Bad news: Wall Street firms are suffering. The biggest Wall Street firms posted their worst quarter in both trading and investment banking since the depths of the financial crisis, reports Bloomberg.
J.P. Morgan, BofA, Citi, Morgan Stanley and Citi combined posted a 35 percent drop in revenue, while investment banking revenue fell 41 percent. Further, the S&P 500 dropped 14 percent during the period, the worst decline since the fourth quarter of 2008, while the Chicago Board Options Exchange Volatility Index-which measures the cost of buying insurance against drops in the S&P 500-surged 160 percent to its highest quarterly mark since the first three months of 2009.

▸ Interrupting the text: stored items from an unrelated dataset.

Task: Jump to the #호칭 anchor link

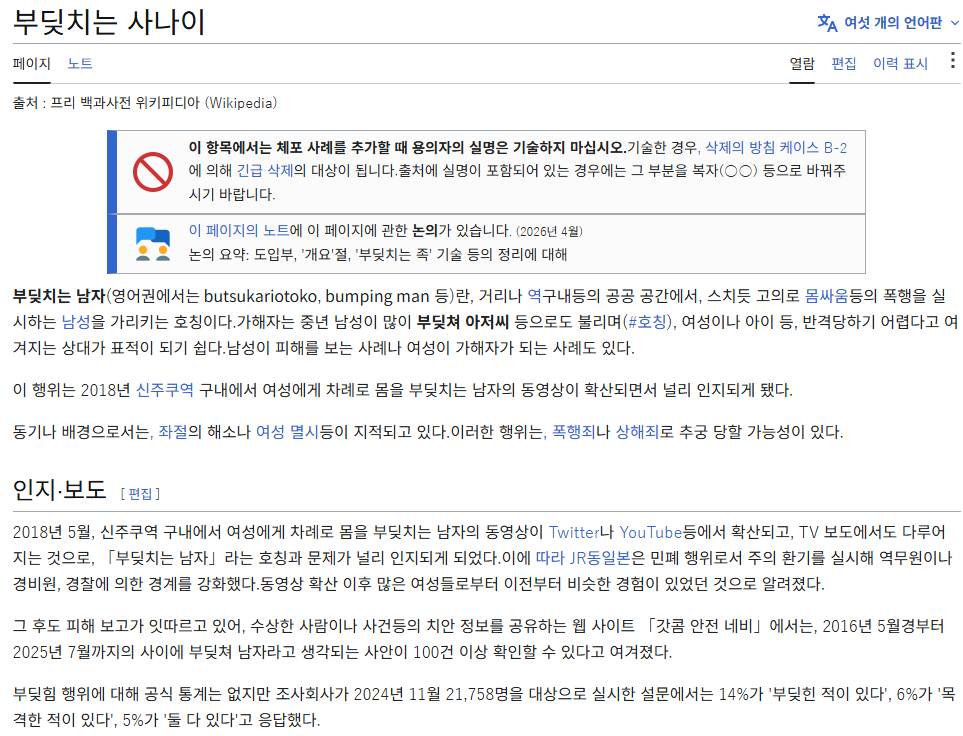Action: 648,322
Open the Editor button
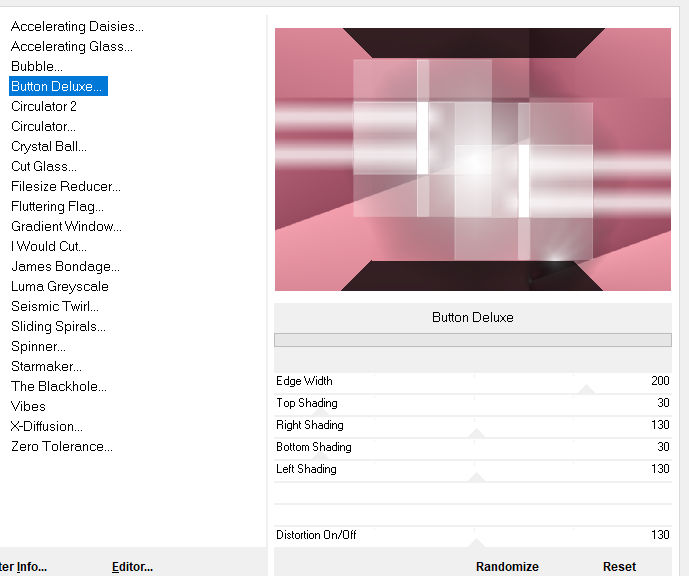 [x=132, y=566]

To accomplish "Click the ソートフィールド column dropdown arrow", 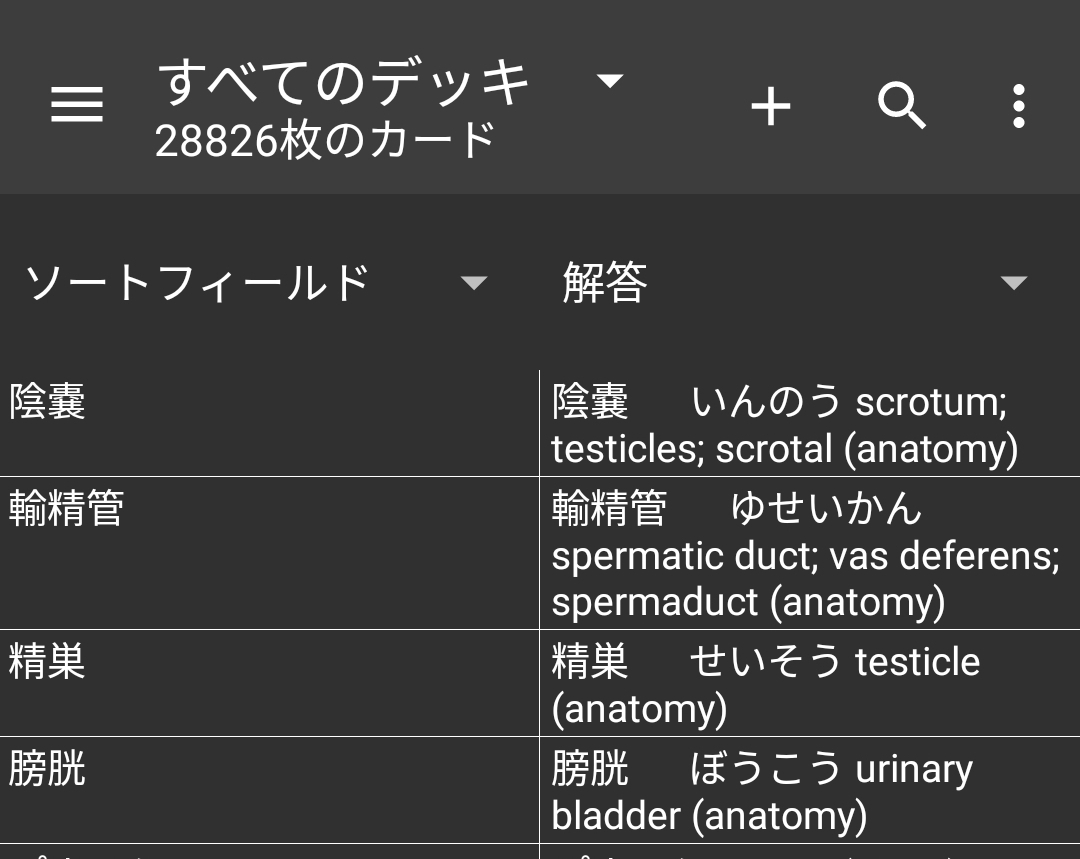I will pyautogui.click(x=473, y=283).

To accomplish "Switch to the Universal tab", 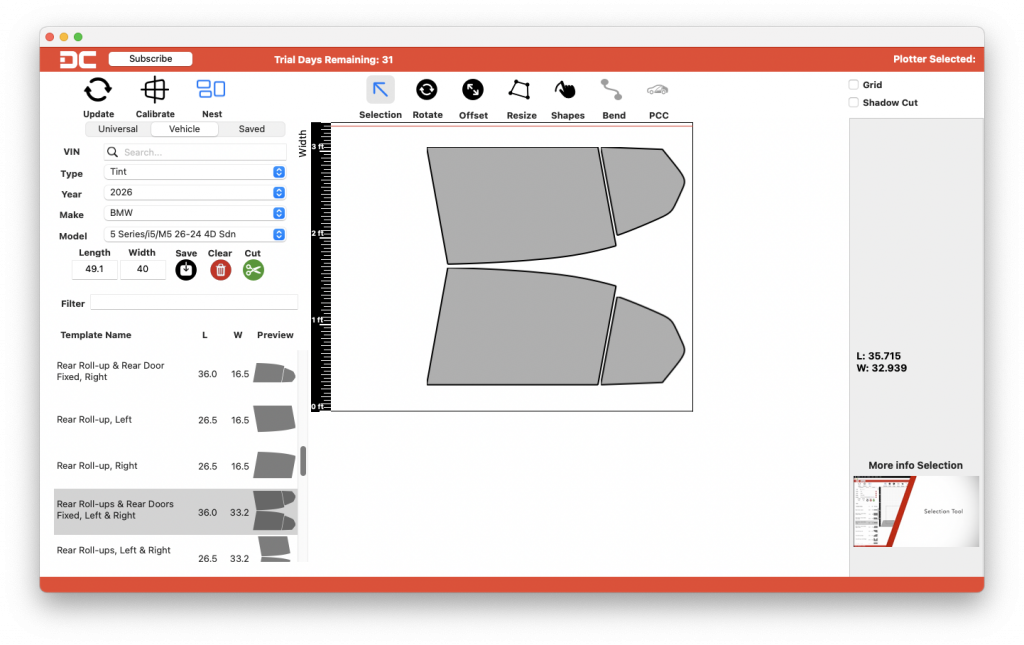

Across the pond, Swiss giant UBS is facing similar shaky ground, The New York Times writes. The bank plans to shrink its investment banking unit, following a rogue trading scandal last month which cost the company $2.3 billion and the resignation of the bank's CEO.
Analysts worry that the future remains uncertain as the U.S. economy and European debt crisis combine with regulation challenges to create additional pressures. Bloomberg quoted Charles Peabody, a Portales Partners analyst. "The micro has caught up with the macro, and the strains of the financial system have hit these companies."
MSSB continued to cut financial advisors, ending Q3 with 17,291 advisors-down 347 from Q2 and down 752 since January. [Investment News]
HSBC is interested in buying Turkey's Denizbank from Dexia, the first lender to founder with the European debt crisis. [Bloomberg]
$8.7 billion flowed into hedge funds in Q3. [WSJ]
E*Trade's Q3 profit surged on income-tax benefit and lower loan losses. [WSJ]
Former Rep. Alan Grayson (D-Fla.) is launching a hedge fund. [FinAlternatives]
Citi will pay SEC $285 million on mortgage-related fraud charges. [Reuters]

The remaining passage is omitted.